Büşra Ün
- Full name: Büşra Fatma Ün
- Country (sports): Turkey
- Born: 19 May 1994 (age 31) İzmir, Turkey
- Plays: Right handed
- Official website: www.busraun.com/busra-kimdir-

Singles
- Highest ranking: 30 (29 April 2013)
- Current ranking: 33

Doubles
- Highest ranking: 26 (13 May 2013)
- Current ranking: 35

Medal record
Women's wheelchair tennis, Wheelchair archery
Representing Turkey
World Championship
| Gold medal – first place | 2025 Gwangju | Doubles compound |

= Büşra Ün =

Turkish wheelchair tennis player and archer (born 1994)

Büşra Fatma Ün (born 19 May 1994) is a Turkish female wheelchair archer and former Paralympic wheelchair tennis player.

== Early years ==
Büşra Ün was born in İzmir. At the age of six-and-half-months, her parents noticed that she has no feeling at her feet. She was diagnosed with neuroblastoma having a malignant tumor in her right abdomen. After one-and-half-year-long chemotherapy and two surgeries, the tumor was removed. However, due to damaged nerves, she became paraplegic.

Currently, she is a student of sport management at Ege University in İzmir.

== Wheelchair tennis career ==
She began with table tennis playing, and then switched over to wheelchair tennis in February 2009 as she was studying in the high school's fourth grade in Buca. She plays right handed.

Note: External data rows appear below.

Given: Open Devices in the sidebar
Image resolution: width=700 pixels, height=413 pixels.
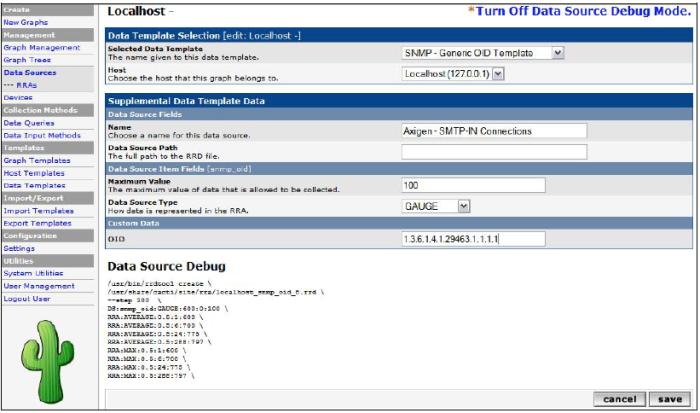Looking at the screenshot, I should pyautogui.click(x=18, y=97).
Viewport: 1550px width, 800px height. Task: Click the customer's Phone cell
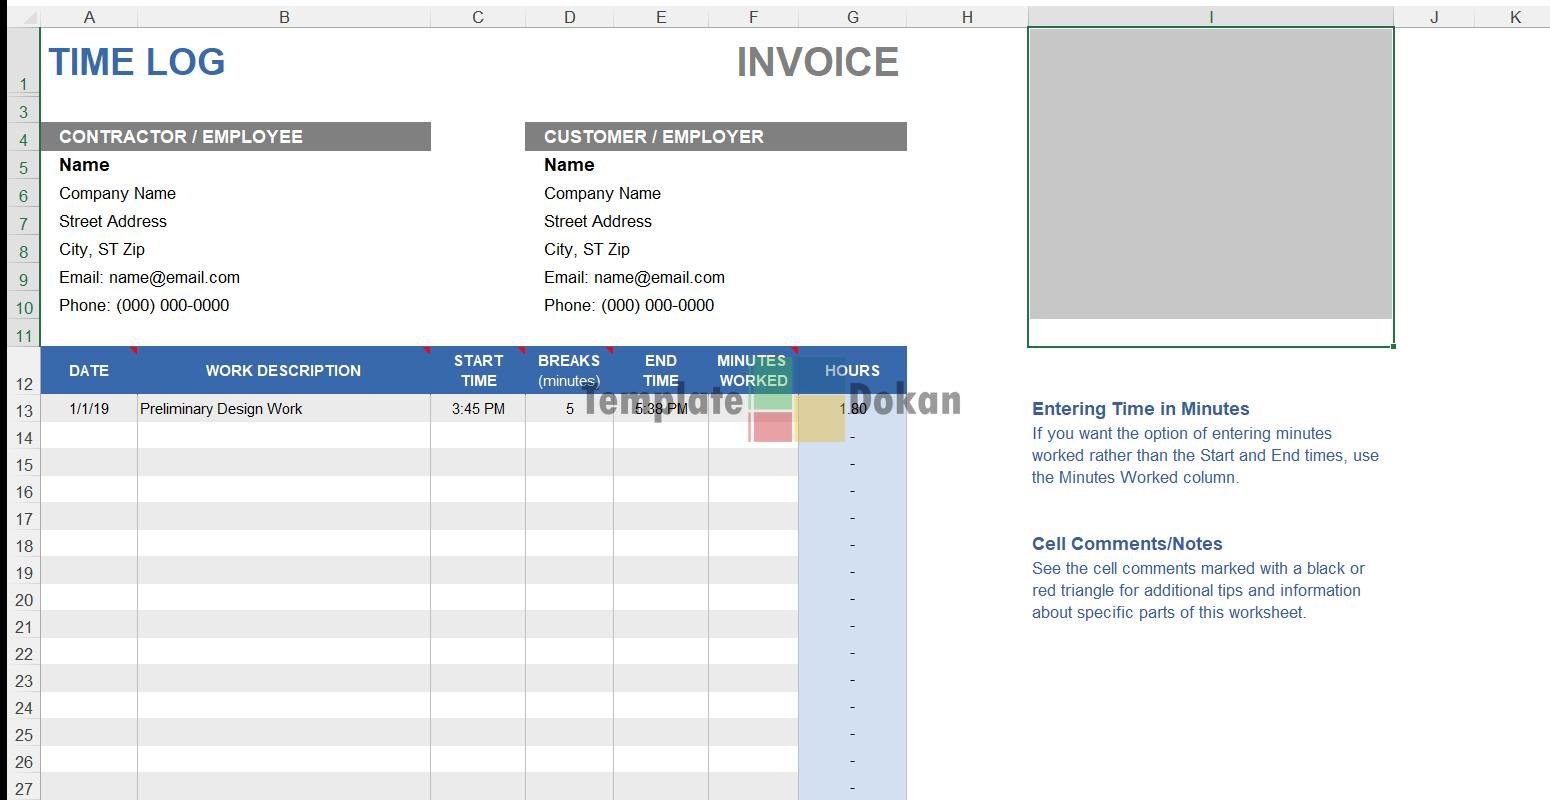(629, 306)
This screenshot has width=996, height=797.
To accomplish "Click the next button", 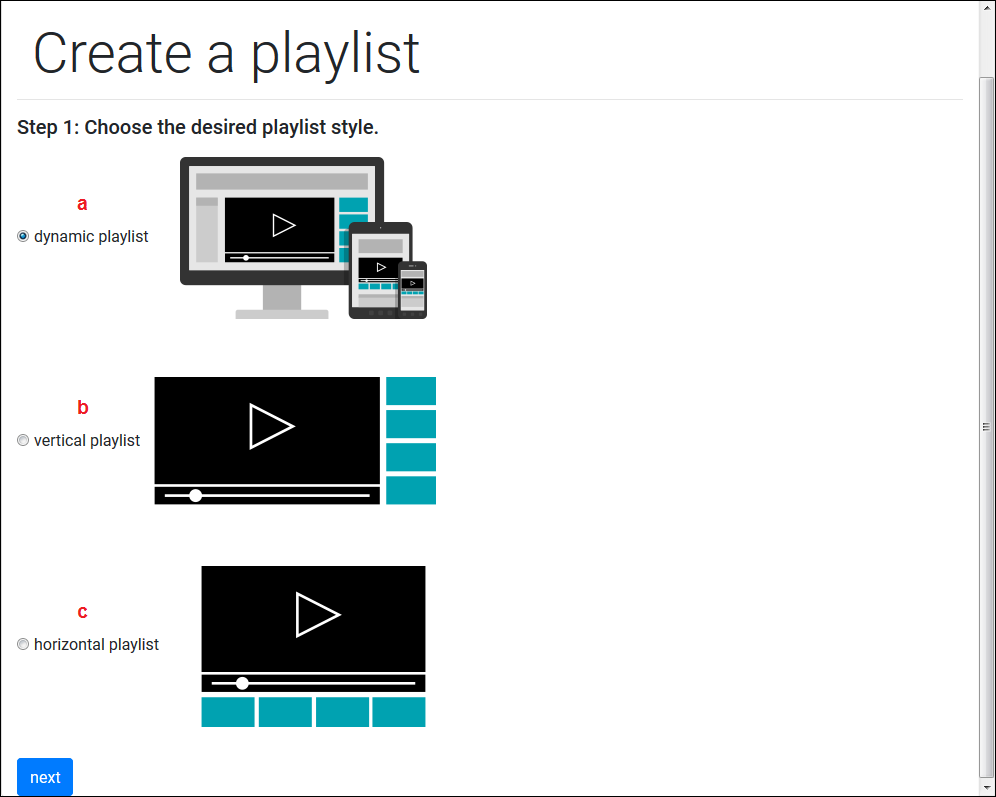I will (x=44, y=777).
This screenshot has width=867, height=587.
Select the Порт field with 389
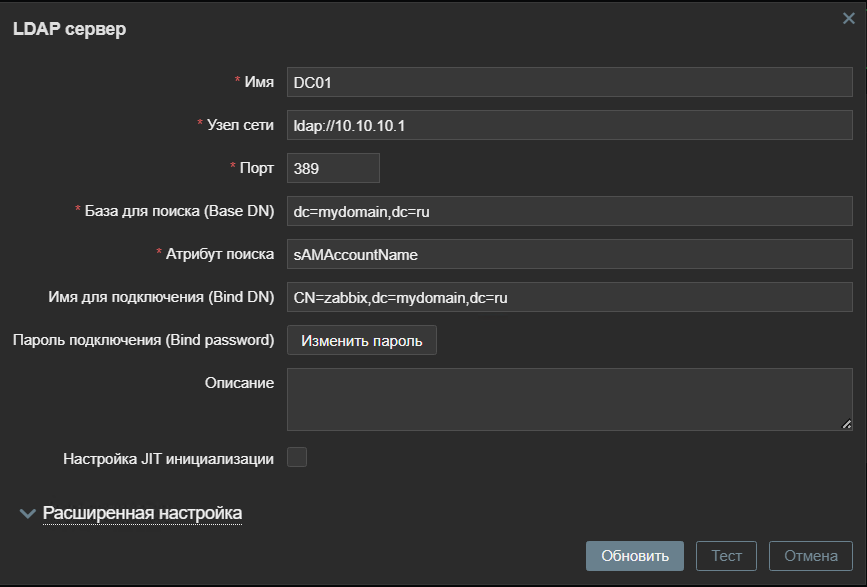[333, 168]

She is Turkish champion in the women's and junior's category. In 2010, she won the Balkan Championship. She is on the third place in the world's under-18 ranking. In the world's list, she climbed up to the 30th place.

Ün obtained a quota spot at the 2016 Summer Paralympics in Rio de Janeiro, Brazil. She is so the first ever Turkish wheelchair tennis player to represent her country at the Paralympics.

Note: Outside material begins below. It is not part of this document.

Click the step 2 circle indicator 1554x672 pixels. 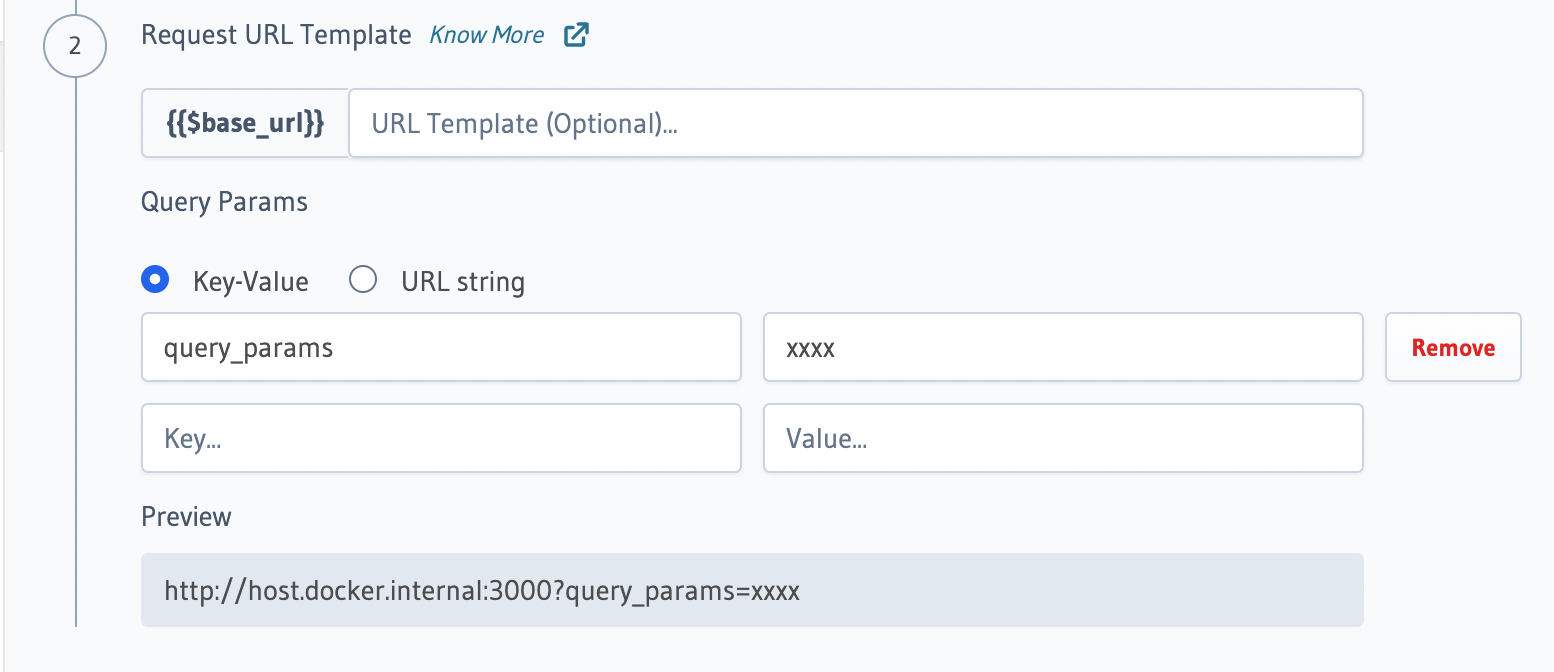click(75, 46)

After the 2020 Tokyo Paralympics, she announced that she ended her wheelchair tennis career.

== Wheelchair archery career ==
After quitting wheelchair tennis playing, Ün got interested in wheelchair archery, and started her new career in 2022. In April 2025, she competed at the 2nd leg of the Turkish Para Archery Cup in Antalya, and captured the gold medal defeating Öznur Cire in the finals of the individual compound open event.

She won the gold medal with her teammate Öznur Cüre in the doubles open event at the 2025 World Para Archery Championships in Gwangju, South Korea.